Sunday 20 November 2022

Abortion: Ideological confrontation or existential question?

 Soon after he was elected to the See of St Peter, Pope Francis descreibed how Christians might come to live as followers of an ideology rather than as followers of Christ. This was at his morning Mass on 17th October 2018, and an account of his words can be found here: Pope Francis vs Ideology. A shorter summary of this meditation on the Holy See website uses the title: Disciples of the Lord and not of Ideology. If I remember rightly, Pope Francis took some criticism for this observation, though it was not original to him. Luigi Giussani's The Religious Sense, first published in 1986, contains a passage which explores the risk of ideology in its examination of the content of religious experience.

Ideology is built up on some starting point offered by our experience; thus, experience itself is taken up as a pretext for an operation that is determined by extraneous or exorbitant preoccupations.

Faced with, for example, the existence of a "poor" person, one theorrizes about the problem of this person's need, but the concrete person with his or her concrete need becomes a pretext; the individiaul in his concreteness is marginalized once he has provided the starting point for the intellectual and his or her opinions or has provided the starting point for the politician so that he can justify and publicise an operation of his.

Is it possible to approach the question of legalized abortion in this ideological way, and hence to leave at the margins those affected by the experience of abortion? An expectation that those in public life should be "pro-life" is certainly valid; we should expect them to legislate and to promote policy initiatives that oppose legalized abortion. But care needs to be taken that this does not become just an ideology pursued in politics that is detached from individuals' experiences of abortion. Likewise, the slogan "a woman's right to choose", which assumes that every woman seeking an abortion is making an entirely free choice without constraining conditions, needs to be clearly recognised for its purely ideological content. 

In countries such as the United Kingdom and the United States, there has been access to legalized abortion for many years. In consequence there is a significant history of the experience of legalized abortion, of how it actually works out in practice for individuals, rather than there just being a set of arguments for and against. This is what I mean by referring to abortion as an existential question.

> Dataset content:
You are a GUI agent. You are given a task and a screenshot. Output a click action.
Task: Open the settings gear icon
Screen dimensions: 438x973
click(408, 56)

> Required action 1:
In the text on abortion and ideology, in what year was Luigi Giussani's The Religious Sense first published?
> Required action 2:
Pick up the text on abortion and ideology after its final sentence and continue it.

> Answer space 1:
1986

> Answer space 2:
I do not have an extensive bookshelf covering experiences of abortion, but it does include books both from sources that seek to support women in having an abortion and sources that are pro-life. The striking thing about the accounts of women's experiences, whatever the source, is the wide range of influences at play, influences which are different for different women. Some of these influences are material - financial vulnerability, housing, future employment prospects - and others more psychological,social or emotional. They might also be traumatic, such as the situation of the woman whose pre-natal scans indicate or confirm a natal condition that will inevitably in time lead to a miscarriage or still birth. But the thing that these influences have in common is that they can act as constraints on the exercise of a full freedom in decision making; they limit the ability to make a decision that is fully informed and made with a genuine choice of will. They limit the ability to make a choice that a philosopher such as Karol Wojtyla would recognise as leading to an action that is fully human. 

In the context of abortion seen as an existential question, there needs to be a more comprehensive care available to women who might seek an abortion. That care should enable responses to that wide range of factors that might be limiting women's freedom in action as they consider an abortion, so that a choice in full freedom is possible. A financial and societal presumption for abortion in the health care sector should change to, at least, a financial and societal neutrality. Abortion providers should not be preferentially funded (via state funding for the abortions they carry out) compared to agencies providing support for women who choose not to have an abortion. The result of such a more comprehensive care would be a signficant change in the practice of abortion, especially on the part of agencies that are abortion providers. The developing programme of buffer zones around abortion clinics, however, suggests that these providers are not open to such change.

The bringing about of such a change would need a particular expertise in using financial mechanisms in order to achieve particular objectives, in a framework that includes both funding from the state and from civil society organisations. Whatever else one might want to say about the appointment of Mariana Mazzucato to the Pontifical Academy for Life, this is an area in which she has expertise.